ASSIGNMENT OF ERROR I
"THE COURT ERRED AND ABUSED ITS DISCRETION WHEN IT ALLOWED ANOTHER JUDGE TO TAKE OVER THIS CASE FOR JUDGE MUSSON IN HIS ABSENT ON THAT DATE AND RULE IN A PREJUDICE MANNER AGAINST APPELLANT." (sic)

{¶ 6} Daniels argues that he was prejudiced by Judge Graves' ruling on his motion to dismiss. This Court disagrees.

{¶ 7} Daniels admits that Judge Musson vacated Judge Graves' October 1, 2008 order, which denied his motion to dismiss. Judge Musson, the judge assigned to the case, ultimately ruled on Daniels' motion after a hearing. Accordingly, Daniels' first assignment of error is overruled as moot. *3

ASSIGNMENT OF ERROR II
"THE COURT ERRED AND ABUSED ITS DISCRETION WHEN IT REFUSED TO DISMISS THE CASE PURSUANT TO [R.C.] 2945.71 SPEEDY TRIAL."
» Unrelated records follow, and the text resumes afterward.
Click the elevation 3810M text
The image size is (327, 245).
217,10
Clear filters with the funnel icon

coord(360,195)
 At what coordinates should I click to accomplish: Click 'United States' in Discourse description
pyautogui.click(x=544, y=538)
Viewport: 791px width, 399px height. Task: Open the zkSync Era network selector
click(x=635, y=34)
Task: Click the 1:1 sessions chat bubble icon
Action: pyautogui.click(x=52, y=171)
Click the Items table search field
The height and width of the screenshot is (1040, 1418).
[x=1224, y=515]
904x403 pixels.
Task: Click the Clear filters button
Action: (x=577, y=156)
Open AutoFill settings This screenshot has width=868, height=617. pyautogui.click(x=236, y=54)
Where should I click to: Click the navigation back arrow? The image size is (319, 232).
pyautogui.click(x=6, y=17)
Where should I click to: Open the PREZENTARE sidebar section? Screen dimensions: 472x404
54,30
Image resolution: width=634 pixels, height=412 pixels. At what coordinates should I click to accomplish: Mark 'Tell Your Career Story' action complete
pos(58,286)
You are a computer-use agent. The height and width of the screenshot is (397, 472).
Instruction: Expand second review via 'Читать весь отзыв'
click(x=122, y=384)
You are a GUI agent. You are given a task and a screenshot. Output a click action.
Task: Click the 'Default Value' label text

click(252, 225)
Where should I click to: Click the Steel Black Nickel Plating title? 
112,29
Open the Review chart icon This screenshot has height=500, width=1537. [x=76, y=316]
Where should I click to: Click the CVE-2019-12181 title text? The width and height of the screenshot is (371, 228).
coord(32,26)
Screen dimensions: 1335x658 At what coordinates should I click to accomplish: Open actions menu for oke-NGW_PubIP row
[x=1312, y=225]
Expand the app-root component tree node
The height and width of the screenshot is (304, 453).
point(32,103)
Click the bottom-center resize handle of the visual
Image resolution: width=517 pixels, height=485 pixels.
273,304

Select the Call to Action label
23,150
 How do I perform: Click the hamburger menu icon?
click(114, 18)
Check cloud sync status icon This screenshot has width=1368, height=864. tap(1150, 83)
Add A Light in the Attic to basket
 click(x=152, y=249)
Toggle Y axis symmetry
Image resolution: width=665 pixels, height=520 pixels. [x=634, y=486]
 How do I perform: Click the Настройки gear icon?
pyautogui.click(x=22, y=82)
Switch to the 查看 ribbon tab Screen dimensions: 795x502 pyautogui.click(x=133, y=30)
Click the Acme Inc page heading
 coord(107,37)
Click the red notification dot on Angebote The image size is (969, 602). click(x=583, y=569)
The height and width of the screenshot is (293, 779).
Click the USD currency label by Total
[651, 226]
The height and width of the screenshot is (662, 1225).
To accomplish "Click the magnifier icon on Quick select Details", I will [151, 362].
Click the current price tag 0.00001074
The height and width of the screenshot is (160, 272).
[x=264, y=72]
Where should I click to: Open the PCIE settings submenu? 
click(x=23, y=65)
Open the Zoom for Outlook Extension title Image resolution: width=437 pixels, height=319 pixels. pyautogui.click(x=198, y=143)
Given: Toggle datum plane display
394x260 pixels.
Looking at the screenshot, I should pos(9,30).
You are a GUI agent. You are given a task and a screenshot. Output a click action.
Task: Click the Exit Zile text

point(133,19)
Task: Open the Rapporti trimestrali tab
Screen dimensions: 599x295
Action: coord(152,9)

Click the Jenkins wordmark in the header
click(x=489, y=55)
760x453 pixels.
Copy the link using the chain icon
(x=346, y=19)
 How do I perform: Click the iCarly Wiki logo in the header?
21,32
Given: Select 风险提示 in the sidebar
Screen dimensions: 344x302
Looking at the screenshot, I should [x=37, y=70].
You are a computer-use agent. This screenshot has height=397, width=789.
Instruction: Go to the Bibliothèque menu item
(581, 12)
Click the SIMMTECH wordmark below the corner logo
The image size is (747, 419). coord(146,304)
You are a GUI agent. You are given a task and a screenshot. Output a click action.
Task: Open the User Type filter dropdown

{¶ 8} Daniels argues that the trial court erred by denying his motion to dismiss based on a violation of his right to speedy trial. This Court disagrees.

{¶ 9} "When reviewing an appellant's claim that he was denied his right to a speedy trial, this Court applies the de novo standard of review to questions of law and the clearly erroneous standard of review to questions of fact." State v. Downing, 9th Dist. No. 22012,2004-Ohio-5952, at ¶ 36. See, also, State v. Hamlet, 9th Dist. No. 04CA008527, 2005-Ohio-3110, at ¶ 15.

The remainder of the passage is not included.